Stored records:
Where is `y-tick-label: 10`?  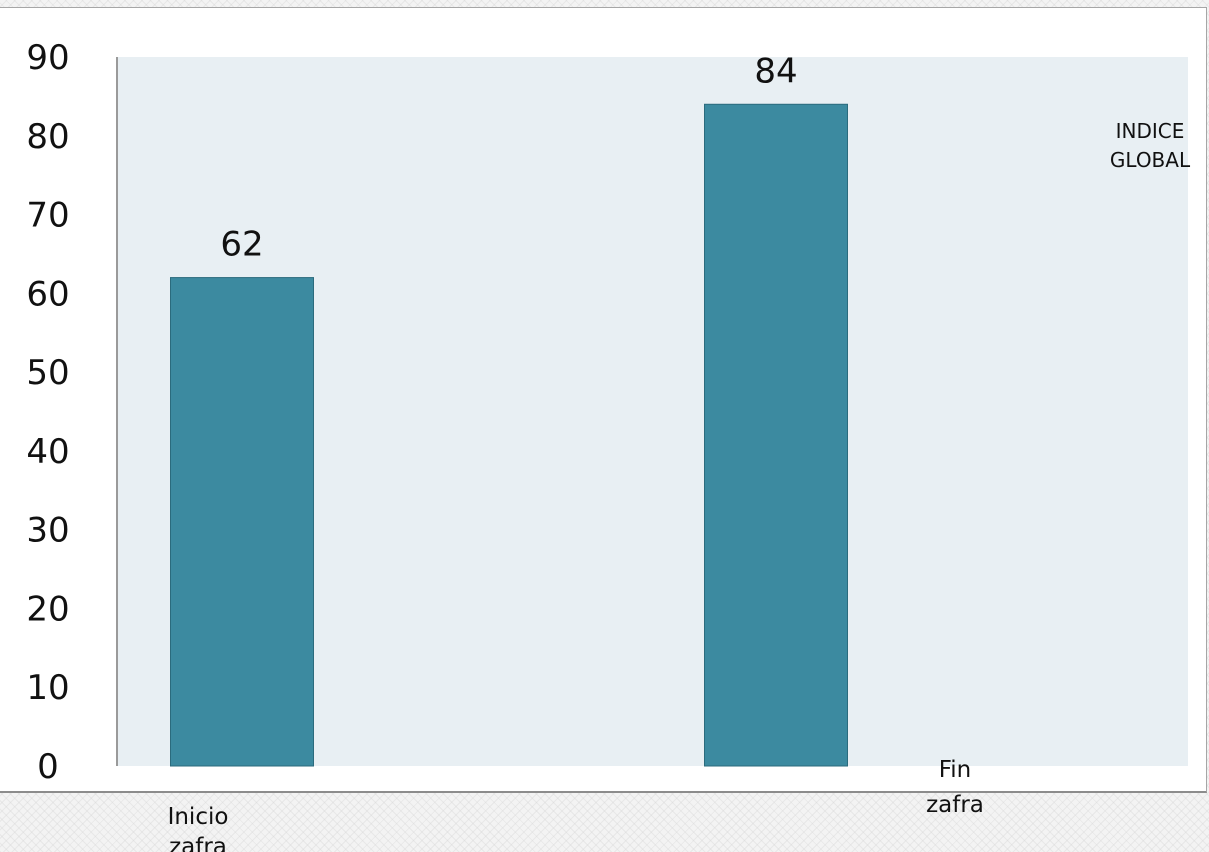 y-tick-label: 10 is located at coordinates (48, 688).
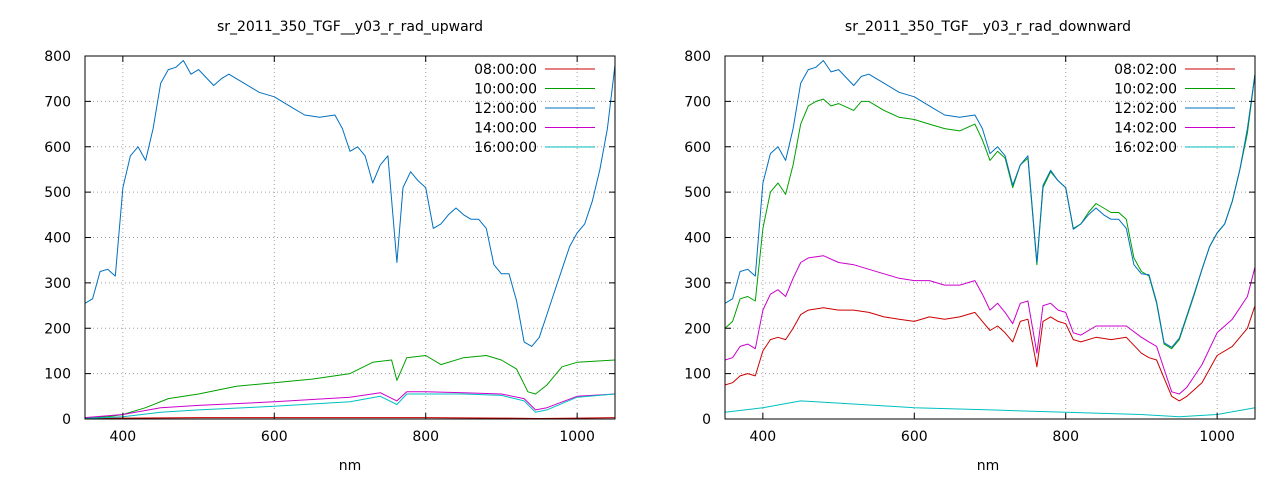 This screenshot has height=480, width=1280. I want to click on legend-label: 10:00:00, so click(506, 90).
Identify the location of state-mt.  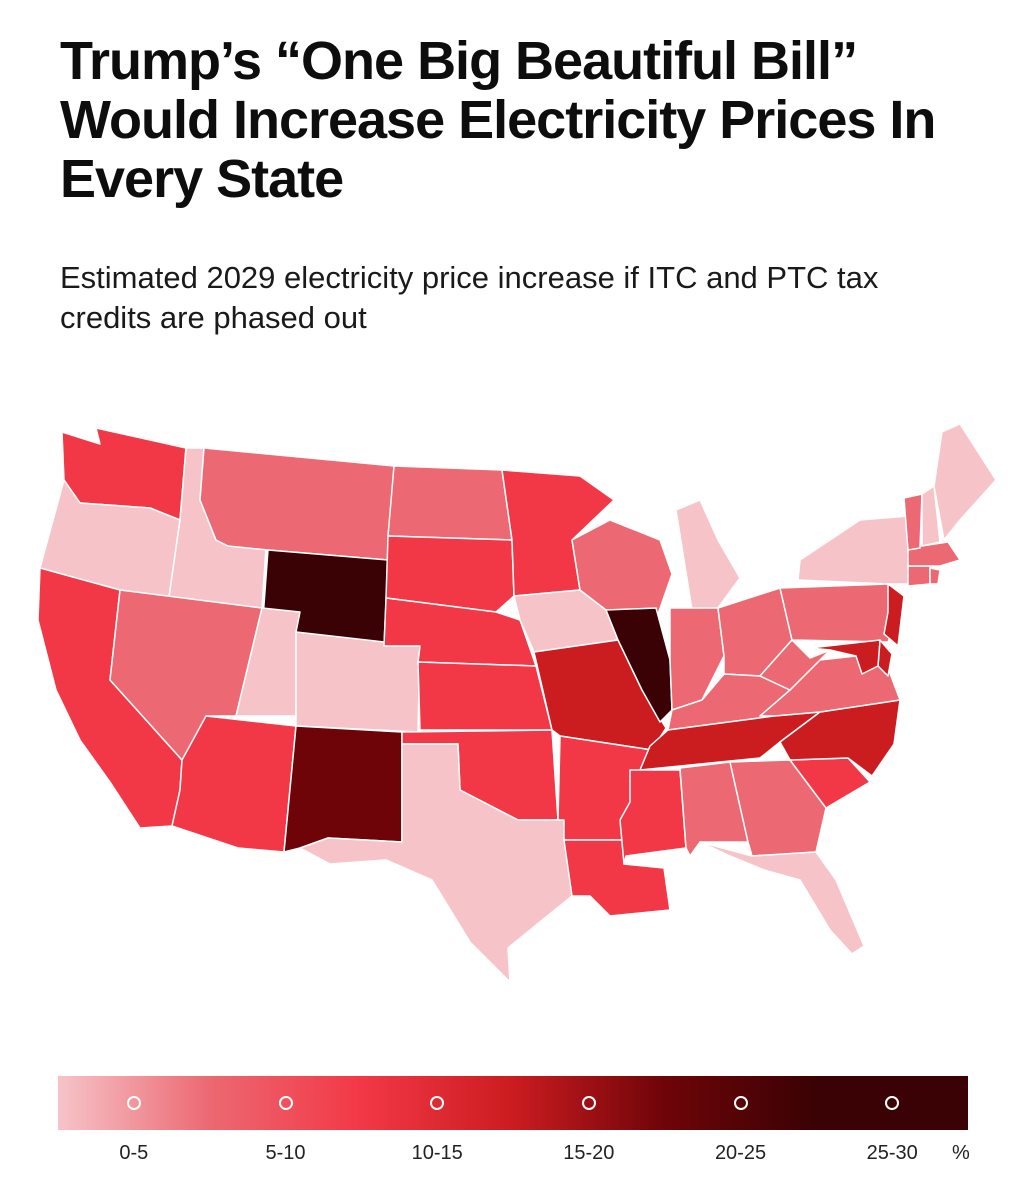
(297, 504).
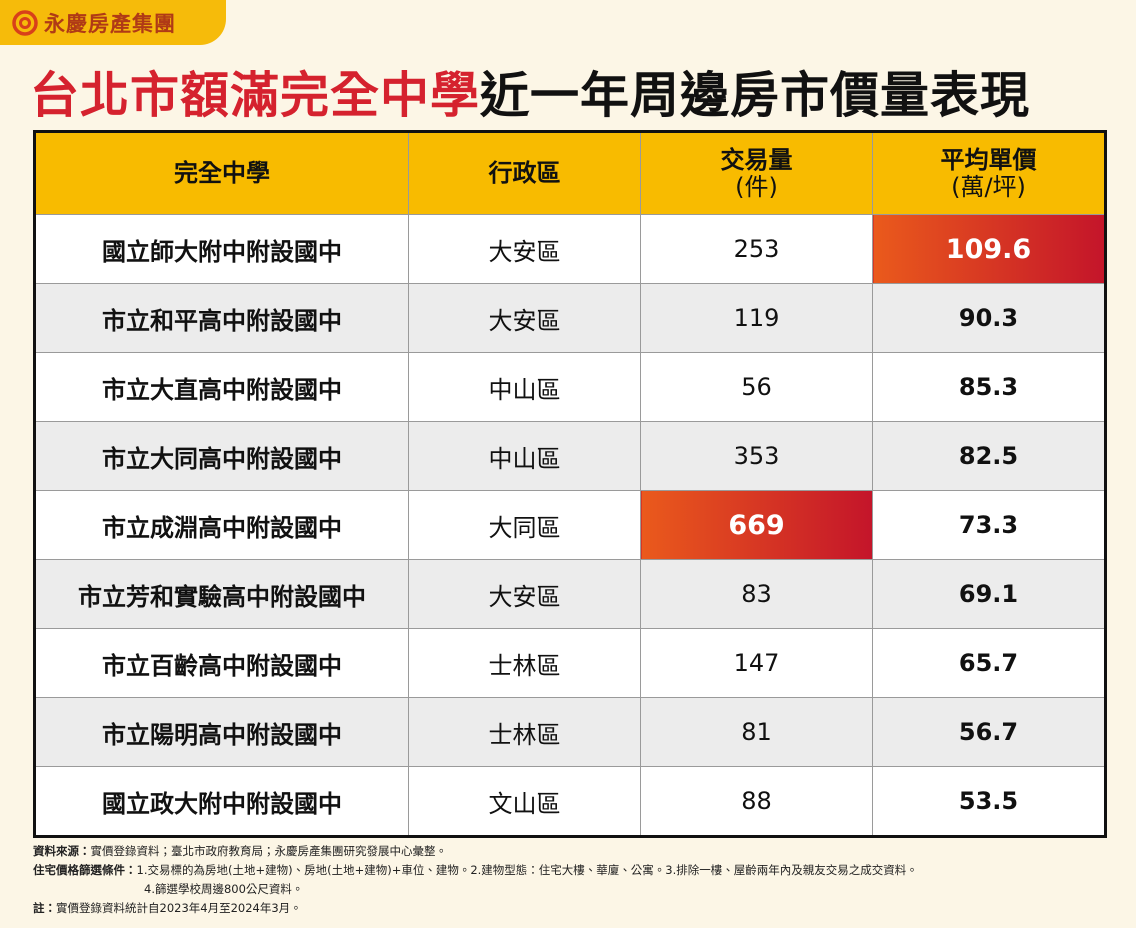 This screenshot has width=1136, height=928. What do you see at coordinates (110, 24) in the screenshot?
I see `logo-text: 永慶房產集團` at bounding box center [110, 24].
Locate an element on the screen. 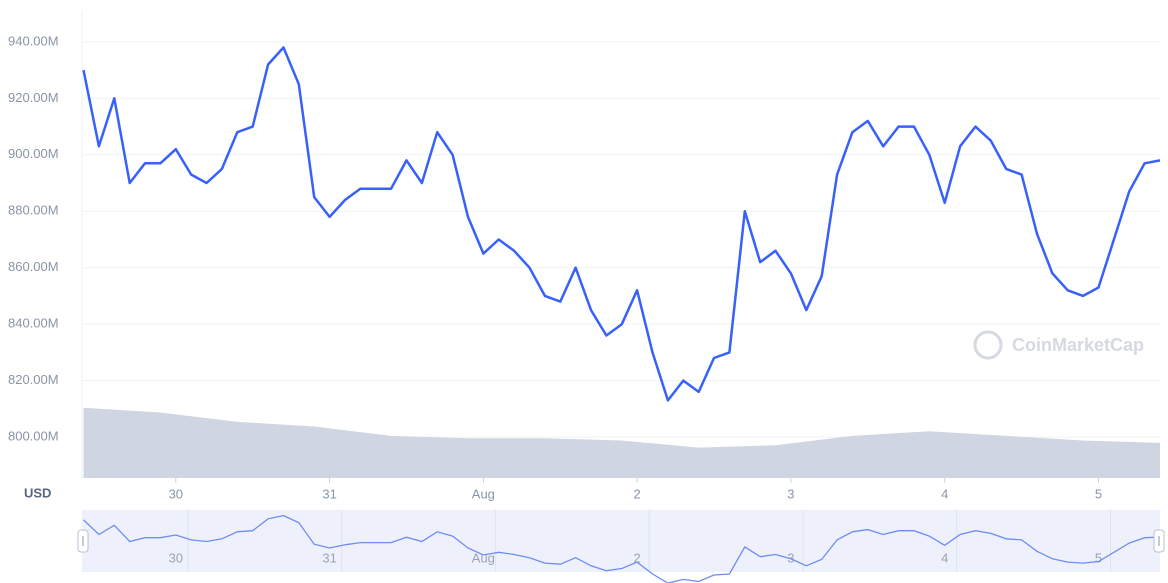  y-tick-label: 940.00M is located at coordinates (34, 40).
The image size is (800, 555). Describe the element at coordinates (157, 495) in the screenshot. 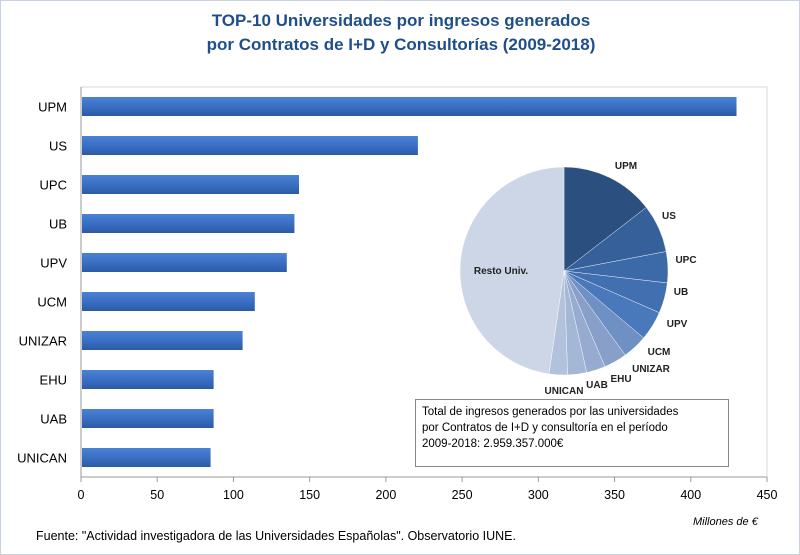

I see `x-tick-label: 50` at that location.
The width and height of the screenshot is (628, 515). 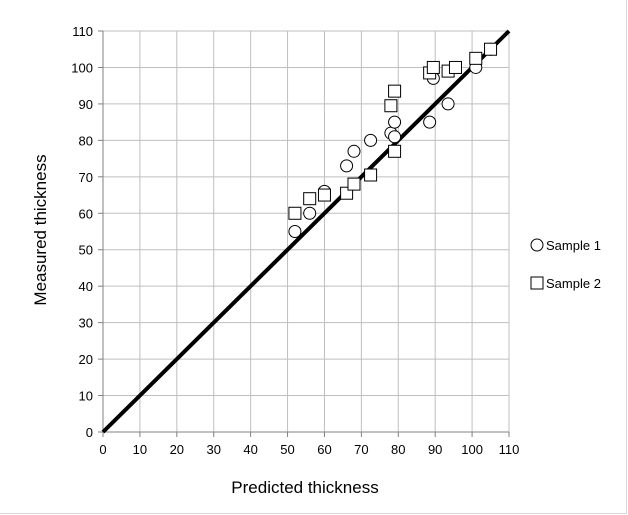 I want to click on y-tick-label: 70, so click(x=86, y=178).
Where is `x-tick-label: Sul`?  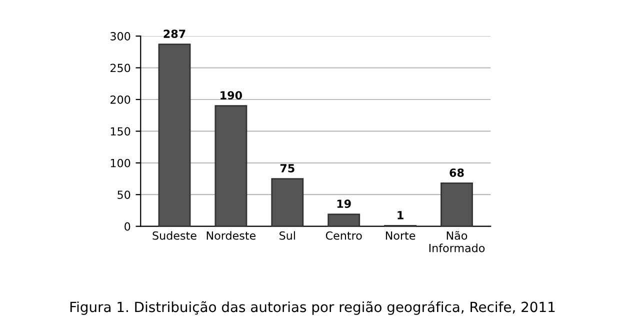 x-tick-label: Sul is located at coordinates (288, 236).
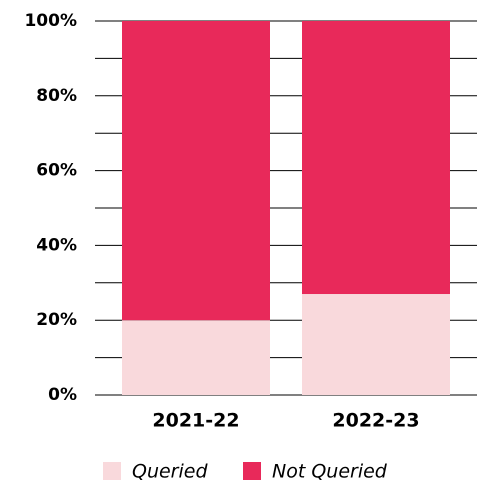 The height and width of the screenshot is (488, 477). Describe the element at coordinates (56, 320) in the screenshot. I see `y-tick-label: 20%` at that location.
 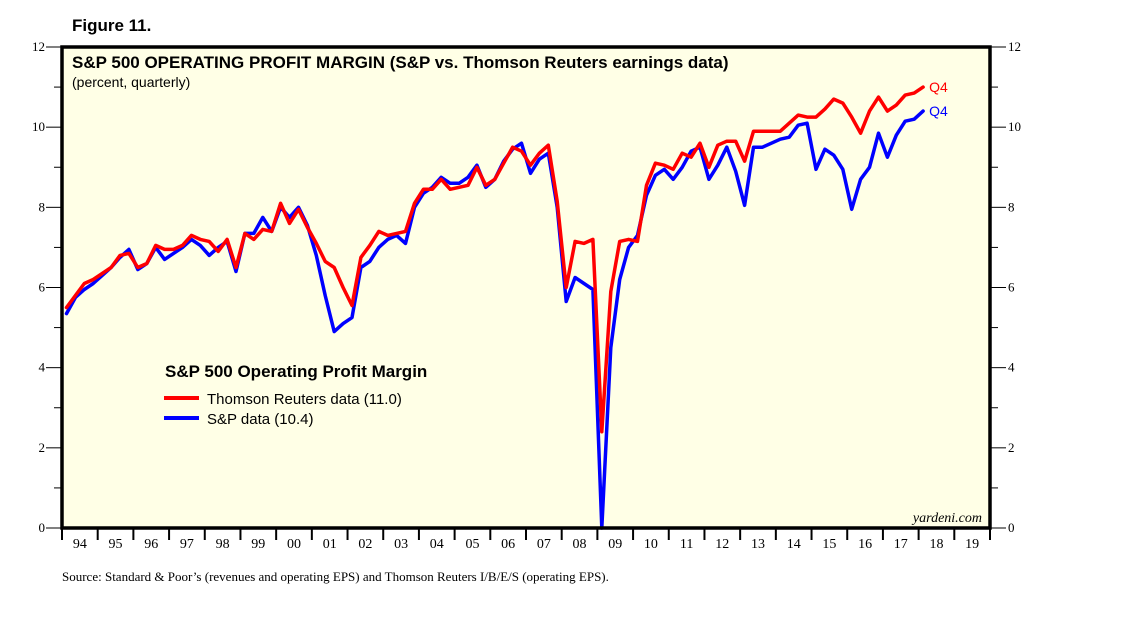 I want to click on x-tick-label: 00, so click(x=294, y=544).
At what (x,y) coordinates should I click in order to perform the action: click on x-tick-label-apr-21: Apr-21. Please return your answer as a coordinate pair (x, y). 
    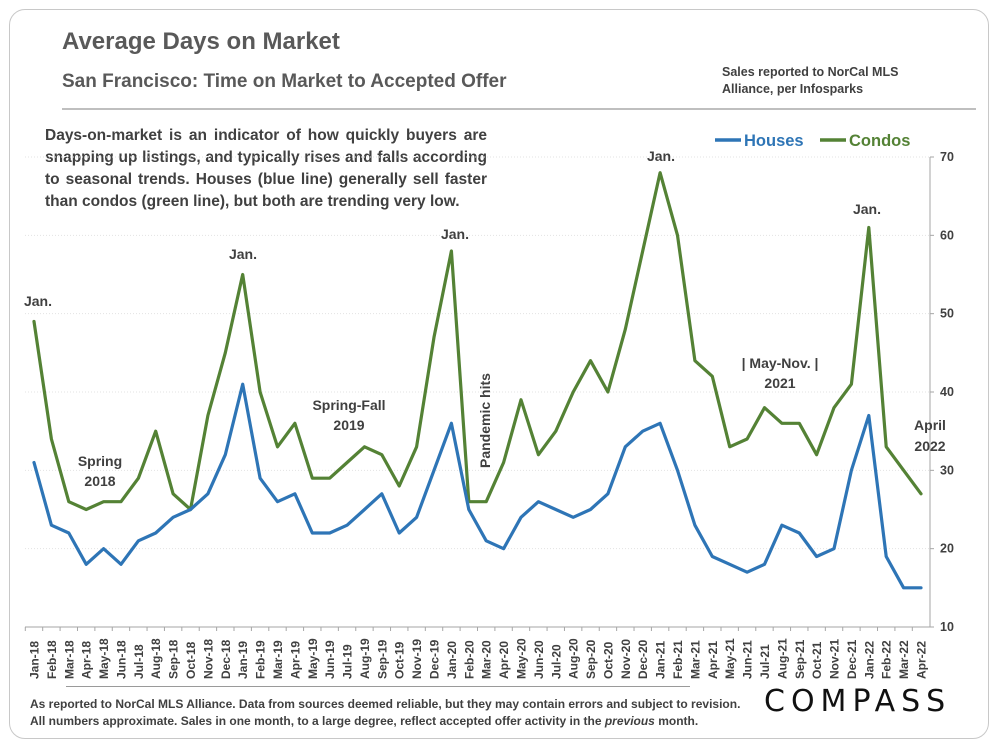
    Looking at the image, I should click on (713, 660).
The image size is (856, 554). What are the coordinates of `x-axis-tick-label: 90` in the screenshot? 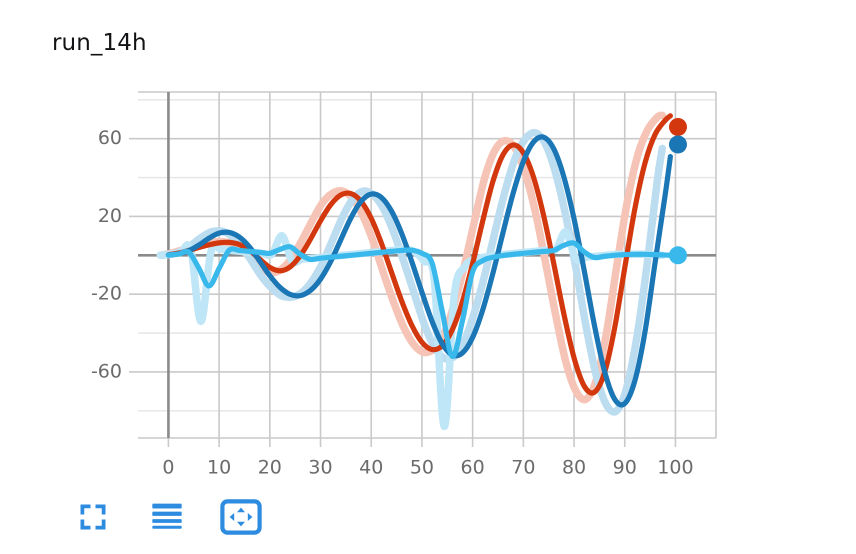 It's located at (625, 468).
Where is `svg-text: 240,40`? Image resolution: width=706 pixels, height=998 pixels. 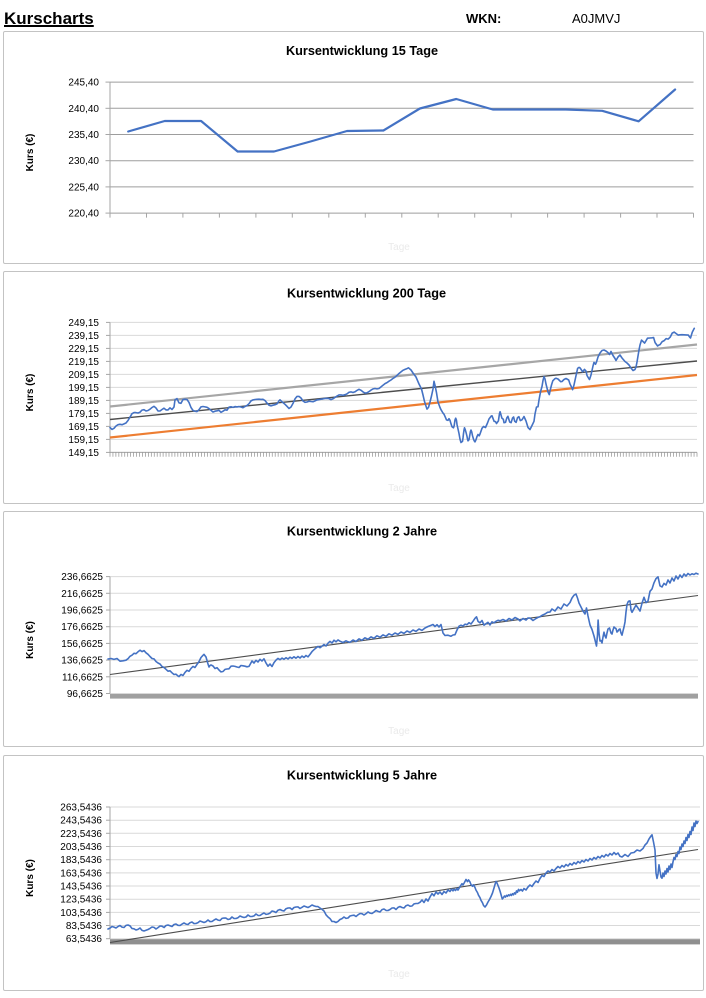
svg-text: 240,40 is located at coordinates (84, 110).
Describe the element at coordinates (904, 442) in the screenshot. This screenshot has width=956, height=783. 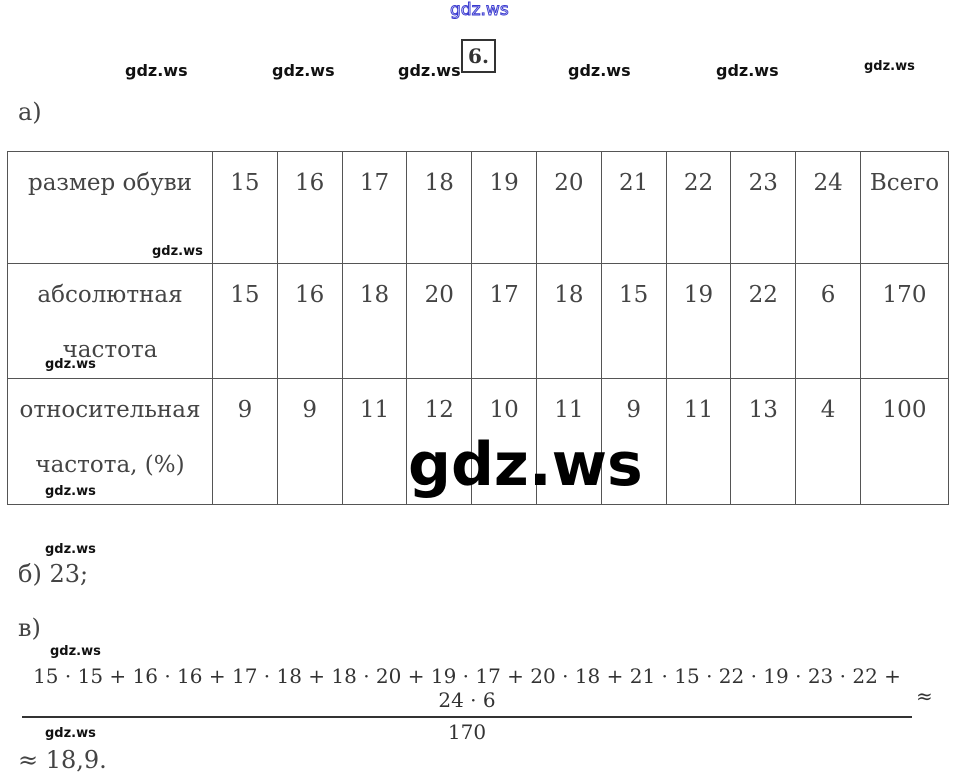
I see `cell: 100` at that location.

### [WORK TO COMPLETE]
Convert the stretch from the line containing "Describe the element at coordinates (904, 442)" through the end of the rows into a Markdown table with the columns Number and Text, one line per table row. Skip blank lines and leave the pictures out.

### [RESPONSE]
| Number | Text |
|---|---|
| 1 | Describe the element at coordinates (904, 442) in the screenshot. This screenshot has width=956, height=783.  |
| 2 | I see `cell: 100` at that location. |